A study led by the Institute of Integrative Systems Biology (I2SysBio) discovers 'artifacts' in the sequences with repair of the deletions of the virus that causes COVID-19, which affects infection and vaccine response. Many of the sequences with repair mutations in the virus spike protein, the key to infecting human cells, were due to errors in data processing
A multidisciplinary team led by the Institute of Integrative Systems Biology (I2SysBio), located in the scientific-academic area of the Science Park of the University of Valencia, and joint center of the Higher Council for Scientific Research (CSIC) and the University of Valencia (UV), has just published a study that discovers a new perspective on the ability of the SARS-CoV-2 virus to mutate and infect humans. Through a review of the most widely used virus genetic database during the pandemic, the research team found 'false positives' in their ability to repair deletions, a process that restores sections of the viral genome that affect the ability of the virus to replicate or evade the host’s immune system. The work, published in the journal Virus Evolution, involves researchers from the CSIC’s Valencia Institute of Biomedicine (IBV) and the La Fe Health Research Institute (IIS-La Fe).
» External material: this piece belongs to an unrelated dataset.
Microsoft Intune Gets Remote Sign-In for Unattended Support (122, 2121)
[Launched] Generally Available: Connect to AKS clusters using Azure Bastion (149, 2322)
The work led by the I2SysBio Pathogenomics group in collaboration with the Viral Biology group of the same institute offers an innovative perspective on certain rare genetic changes in the SARS-CoV-2, the 'key' that the coronavirus uses to infect our cells. The research focused on so-called deletion repair events in this protein, where the virus appears to correct its genome.
After a massive data mining in the most widely used SARS-CoV-2 virus genome database in the pandemic, GISAID, they found that several of the initial findings were probably due to errors introduced by data processing in large genetic databases. The computer methods used to analyse millions of viral sequences can be misleading, giving the impression that the virus repairs its deletions more regularly. By comparing these already processed data with information obtained directly from genome sequencing (sequencing readings), the team has been able to obtain a more realistic view of the genetic changes that the virus undergoes.
Less than 60% of confirmed repair events
"Using the GISAID gene sequence repository, we estimate a very high frequency of these deletion repair events that are expected to be rare", explains Mireia Coscollá Devís, I2SysBio researcher leading the study. "We realized that the sequences in the GISAID database are processed by each laboratory differently and contained many false positives for this type of markers. Thus, although in some cases we were able to confirm that it was a real phenomenon, most of them were the result of processing sequences", he reveals.
Thus, "we saw that less than 60 percent of deletion repair events could be confirmed. Although we have not been able to quantify it exactly for everyone, we can buy the proportions of the marker in various databases, and we see that the difference is 5 to 51 times less frequent than what appeared in the processed databases", calculated by the I2SysBio researcher.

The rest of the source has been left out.